March 05, 2007

Studies Show How Stress Damages Young Brains

Research in the past has suggested that people who are genetically or biologically predisposed to schizophrenia and other mental illnesses are more sensitive to stress in their family and broader social environment. (see research here, here and here - and social isolation also causes significant stress for children). This area of research on how environment affects genes is called epigenetics, and we've covered this topic in the past here.

This past week there have been two studies published that suggest how stress may damage the brains of young children.

The first study is based on new research from the Child Development Laboratory at the University of Maryland shows that shyness (also called "social anxiety" by psychologists) in children seems to be triggered when a stress-related gene in children interacts with being raised by stressed-out parents. In this study the research focused on how moderate levels of parental stress (i.e. work related, or interpersonal stress) impacted child development.

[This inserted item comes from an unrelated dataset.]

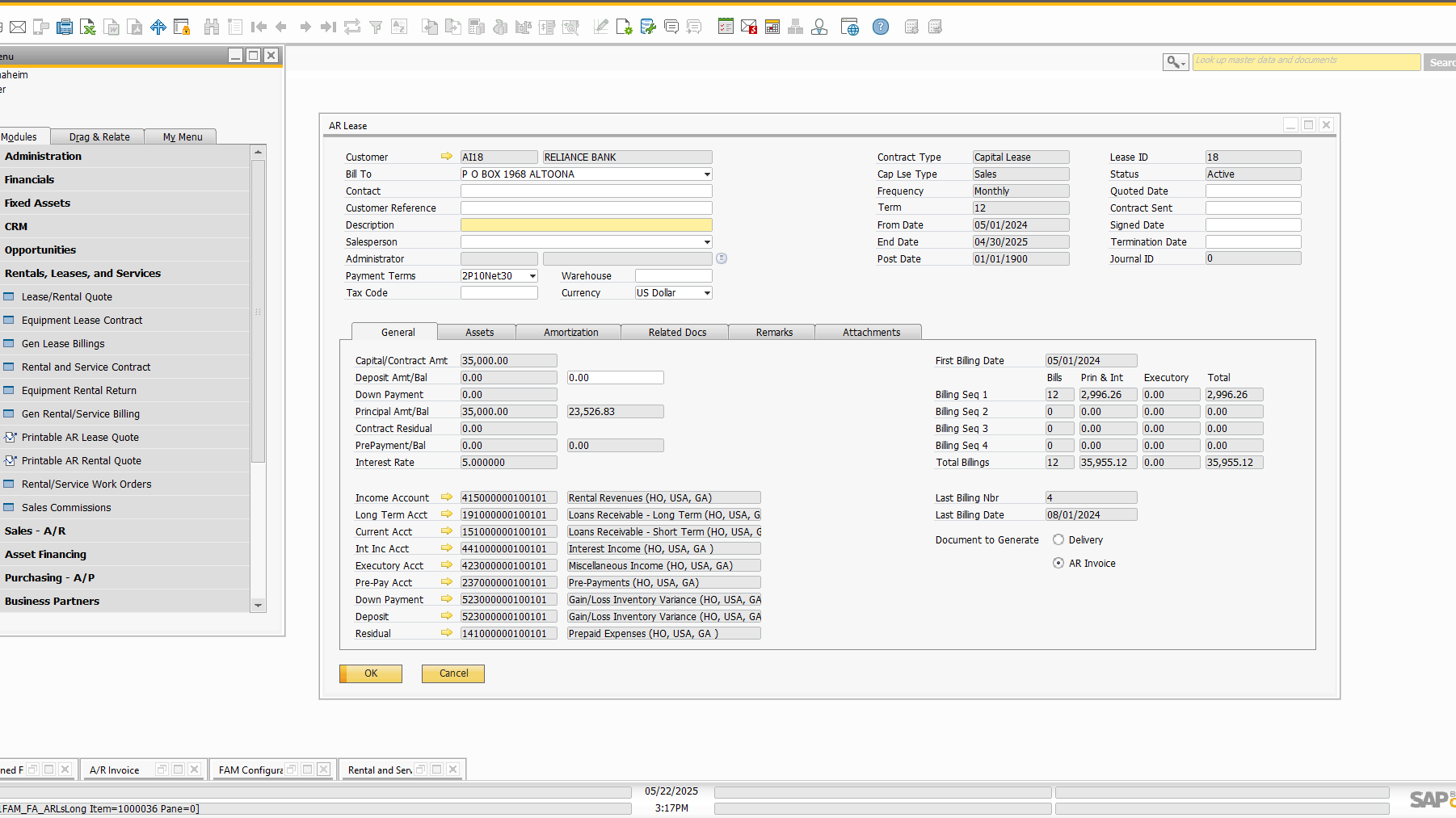Select the Delivery radio button
Viewport: 1456px width, 818px height.
[1058, 539]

In the study (published in the February issue of Current Directions in Psychological Science), Nathan Fox, professor and director of the Child Development Laboratory, and his team found that kids who are consistently shy while growing up are particularly likely to be raised by stressed-out parents, and to possess a genetic variant associated with stress sensitivity.

This suggests that shyness is caused by interactions between genes and the environment, as opposed to either genes or the environment acting alone. "Moms who report being stressed are likely to act differently toward their child than moms who report little stress," said Fox. "A mom under stress transfers that stress to the child. However, each child reacts to that stress somewhat differently. The study found that genes play a role in this variability, such that those children who have a stress-sensitive variant of a serotonin-related gene are particularly likely to appear shy while growing up when they also are raised by mothers with high levels of stress.

"We don't understand how the environment directly affects the gene, but we know that the gene shows particularly strong relationships to behavior in certain environments." Dr. Fox suggested.

Like all genes, the particular serotonin-related gene examined in this study has 2 alleles (alleles are the different versions of the same gene - with slight differences), which can be long or short. The protein produced by the short form of the gene is known to predispose towards some forms of stress sensitivity.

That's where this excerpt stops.